Census-designated place in Arapahoe County, Colorado, United States

Aetna Estates is an unincorporated community and a census-designated place (CDP) located in Arapahoe County, Colorado, United States. The CDP is a part of the Denver–Aurora–Lakewood, CO Metropolitan Statistical Area. The population of the Aetna Estates CDP was 1,496 at the United States Census 2020. The unincorporated community is surrounded by Aurora and lies in ZIP Code 80018.

==Geography==
The Aetna Estates CDP has an area of 0.339 km2, all land.

==Demographics==
The United States Census Bureau initially defined the Aetna Estates CDP for the United States Census 2010.

===2020 census===
As of the 2020 census, Aetna Estates had a population of 1,496. The median age was 27.6 years. 36.8% of residents were under the age of 18 and 6.6% of residents were 65 years of age or older.

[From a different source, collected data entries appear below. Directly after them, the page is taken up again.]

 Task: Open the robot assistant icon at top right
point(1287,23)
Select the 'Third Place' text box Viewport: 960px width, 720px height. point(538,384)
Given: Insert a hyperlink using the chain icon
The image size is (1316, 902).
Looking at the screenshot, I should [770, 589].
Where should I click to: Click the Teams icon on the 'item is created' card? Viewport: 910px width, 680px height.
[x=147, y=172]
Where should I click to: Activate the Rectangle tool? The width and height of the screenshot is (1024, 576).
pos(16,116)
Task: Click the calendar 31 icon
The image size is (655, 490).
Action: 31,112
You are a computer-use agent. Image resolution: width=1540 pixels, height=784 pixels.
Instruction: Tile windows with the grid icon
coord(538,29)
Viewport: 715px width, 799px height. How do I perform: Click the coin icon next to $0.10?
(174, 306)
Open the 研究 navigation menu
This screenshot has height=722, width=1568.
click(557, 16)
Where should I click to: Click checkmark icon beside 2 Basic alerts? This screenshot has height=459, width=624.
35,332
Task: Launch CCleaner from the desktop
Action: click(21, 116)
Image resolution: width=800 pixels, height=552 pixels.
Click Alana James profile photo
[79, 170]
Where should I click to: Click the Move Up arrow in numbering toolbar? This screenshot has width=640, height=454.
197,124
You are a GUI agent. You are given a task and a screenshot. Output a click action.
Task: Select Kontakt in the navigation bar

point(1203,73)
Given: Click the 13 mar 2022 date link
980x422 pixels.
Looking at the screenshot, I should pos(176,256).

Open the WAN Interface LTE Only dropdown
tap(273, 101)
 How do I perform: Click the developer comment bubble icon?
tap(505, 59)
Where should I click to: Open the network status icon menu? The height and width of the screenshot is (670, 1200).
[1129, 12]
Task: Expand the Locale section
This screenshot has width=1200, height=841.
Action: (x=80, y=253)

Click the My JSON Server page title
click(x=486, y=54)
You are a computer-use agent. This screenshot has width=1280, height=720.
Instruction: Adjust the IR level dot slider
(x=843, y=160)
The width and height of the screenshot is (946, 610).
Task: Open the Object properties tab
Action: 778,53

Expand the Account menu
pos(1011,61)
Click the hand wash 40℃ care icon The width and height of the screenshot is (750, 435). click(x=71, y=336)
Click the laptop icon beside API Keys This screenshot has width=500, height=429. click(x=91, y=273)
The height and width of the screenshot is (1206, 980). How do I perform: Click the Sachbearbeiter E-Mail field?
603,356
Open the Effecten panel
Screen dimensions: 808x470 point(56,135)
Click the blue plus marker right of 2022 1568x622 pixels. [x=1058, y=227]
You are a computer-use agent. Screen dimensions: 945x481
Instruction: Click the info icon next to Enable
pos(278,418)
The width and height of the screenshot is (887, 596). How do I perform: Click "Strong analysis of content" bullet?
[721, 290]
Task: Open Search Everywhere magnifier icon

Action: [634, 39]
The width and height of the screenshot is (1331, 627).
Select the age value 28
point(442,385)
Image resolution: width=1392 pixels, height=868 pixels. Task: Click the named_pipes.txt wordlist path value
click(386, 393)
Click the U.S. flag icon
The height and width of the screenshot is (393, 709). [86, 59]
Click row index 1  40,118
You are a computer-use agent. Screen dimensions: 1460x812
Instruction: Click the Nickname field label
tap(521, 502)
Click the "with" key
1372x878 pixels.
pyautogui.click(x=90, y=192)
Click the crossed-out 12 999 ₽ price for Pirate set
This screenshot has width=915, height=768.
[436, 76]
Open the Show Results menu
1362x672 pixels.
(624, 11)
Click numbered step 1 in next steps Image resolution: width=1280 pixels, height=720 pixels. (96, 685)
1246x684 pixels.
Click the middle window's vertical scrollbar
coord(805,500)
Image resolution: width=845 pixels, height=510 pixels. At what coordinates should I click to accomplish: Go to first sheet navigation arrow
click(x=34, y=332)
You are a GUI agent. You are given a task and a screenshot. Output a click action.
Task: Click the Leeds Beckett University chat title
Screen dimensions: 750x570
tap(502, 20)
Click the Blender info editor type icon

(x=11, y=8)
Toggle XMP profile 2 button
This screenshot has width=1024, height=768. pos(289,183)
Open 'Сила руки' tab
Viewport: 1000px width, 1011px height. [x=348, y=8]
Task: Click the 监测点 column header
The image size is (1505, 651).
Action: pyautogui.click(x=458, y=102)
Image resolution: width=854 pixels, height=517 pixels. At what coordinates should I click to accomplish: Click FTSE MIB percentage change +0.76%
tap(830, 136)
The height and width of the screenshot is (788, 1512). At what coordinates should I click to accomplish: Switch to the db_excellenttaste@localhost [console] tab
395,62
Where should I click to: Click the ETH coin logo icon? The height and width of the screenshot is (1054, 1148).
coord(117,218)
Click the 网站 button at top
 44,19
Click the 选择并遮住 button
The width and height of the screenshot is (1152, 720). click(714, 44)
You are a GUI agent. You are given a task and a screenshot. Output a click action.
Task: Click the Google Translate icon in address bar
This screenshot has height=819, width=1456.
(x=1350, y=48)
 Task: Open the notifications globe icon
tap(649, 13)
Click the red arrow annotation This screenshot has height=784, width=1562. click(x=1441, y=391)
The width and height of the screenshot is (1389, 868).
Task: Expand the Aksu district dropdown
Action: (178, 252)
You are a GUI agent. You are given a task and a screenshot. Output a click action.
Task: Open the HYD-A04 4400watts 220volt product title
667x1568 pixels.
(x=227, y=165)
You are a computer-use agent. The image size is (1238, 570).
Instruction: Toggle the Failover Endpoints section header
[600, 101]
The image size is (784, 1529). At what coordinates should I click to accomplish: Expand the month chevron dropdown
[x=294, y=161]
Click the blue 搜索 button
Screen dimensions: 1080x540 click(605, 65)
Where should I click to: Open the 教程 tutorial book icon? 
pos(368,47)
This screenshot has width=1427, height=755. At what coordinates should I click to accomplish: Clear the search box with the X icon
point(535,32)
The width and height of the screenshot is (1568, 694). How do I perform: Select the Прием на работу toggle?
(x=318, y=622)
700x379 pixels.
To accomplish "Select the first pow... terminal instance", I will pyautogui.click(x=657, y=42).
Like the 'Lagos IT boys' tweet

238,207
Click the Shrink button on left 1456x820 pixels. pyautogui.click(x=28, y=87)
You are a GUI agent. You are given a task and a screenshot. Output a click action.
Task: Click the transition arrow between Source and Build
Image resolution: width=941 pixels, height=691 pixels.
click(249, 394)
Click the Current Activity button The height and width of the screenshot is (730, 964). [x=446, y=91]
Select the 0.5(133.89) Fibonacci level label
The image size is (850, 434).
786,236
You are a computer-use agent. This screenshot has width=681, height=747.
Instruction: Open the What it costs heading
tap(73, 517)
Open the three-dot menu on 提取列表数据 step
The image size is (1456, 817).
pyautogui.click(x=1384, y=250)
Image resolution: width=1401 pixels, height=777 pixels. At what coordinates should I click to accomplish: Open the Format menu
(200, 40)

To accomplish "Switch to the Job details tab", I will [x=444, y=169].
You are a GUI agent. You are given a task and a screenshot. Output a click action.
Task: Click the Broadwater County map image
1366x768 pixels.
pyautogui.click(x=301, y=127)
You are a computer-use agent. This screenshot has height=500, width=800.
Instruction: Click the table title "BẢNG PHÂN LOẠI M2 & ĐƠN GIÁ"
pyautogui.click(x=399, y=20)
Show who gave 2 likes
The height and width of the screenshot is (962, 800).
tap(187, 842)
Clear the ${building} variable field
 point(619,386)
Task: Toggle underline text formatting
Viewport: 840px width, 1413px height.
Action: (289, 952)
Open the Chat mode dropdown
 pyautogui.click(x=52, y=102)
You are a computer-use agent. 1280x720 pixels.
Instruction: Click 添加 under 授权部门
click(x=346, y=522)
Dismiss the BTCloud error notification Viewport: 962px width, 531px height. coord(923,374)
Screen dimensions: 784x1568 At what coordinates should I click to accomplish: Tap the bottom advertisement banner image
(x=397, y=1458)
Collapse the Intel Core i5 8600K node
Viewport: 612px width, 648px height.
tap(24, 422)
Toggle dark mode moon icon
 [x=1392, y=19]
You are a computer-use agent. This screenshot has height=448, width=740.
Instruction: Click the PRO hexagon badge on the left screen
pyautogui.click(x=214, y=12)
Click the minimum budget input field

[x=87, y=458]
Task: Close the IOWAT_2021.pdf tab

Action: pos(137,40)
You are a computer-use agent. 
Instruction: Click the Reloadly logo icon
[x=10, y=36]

For every 100 females there were 103.0 males, and for every 100 females age 18 and over there were 101.3 males age 18 and over.

100.0% of residents lived in urban areas, while 0.0% lived in rural areas.

There were 419 households in Aetna Estates, of which 55.1% had children under the age of 18 living in them. Of all households, 48.4% were married-couple households, 20.3% were households with a male householder and no spouse or partner present, and 22.2% were households with a female householder and no spouse or partner present. About 16.7% of all households were made up of individuals and 7.2% had someone living alone who was 65 years of age or older.

There were 441 housing units, of which 5.0% were vacant. The homeowner vacancy rate was 0.0% and the rental vacancy rate was 0.0%.

Racial composition as of the 2020 census
| Race | Number | Percent |
|---|---|---|
| White | 414 | 27.7% |
| Black or African American | 30 | 2.0% |
| American Indian and Alaska Native | 45 | 3.0% |
| Asian | 1 | 0.1% |
| Native Hawaiian and Other Pacific Islander | 1 | 0.1% |
| Some other race | 637 | 42.6% |
| Two or more races | 368 | 24.6% |
| Hispanic or Latino (of any race) | 1,147 | 76.7% |

==Education==
The school district is Adams-Arapahoe School District 28J.

Zoned schools are as follows: Harmony Ridge P-8 School, and Vista PEAK Preparatory School.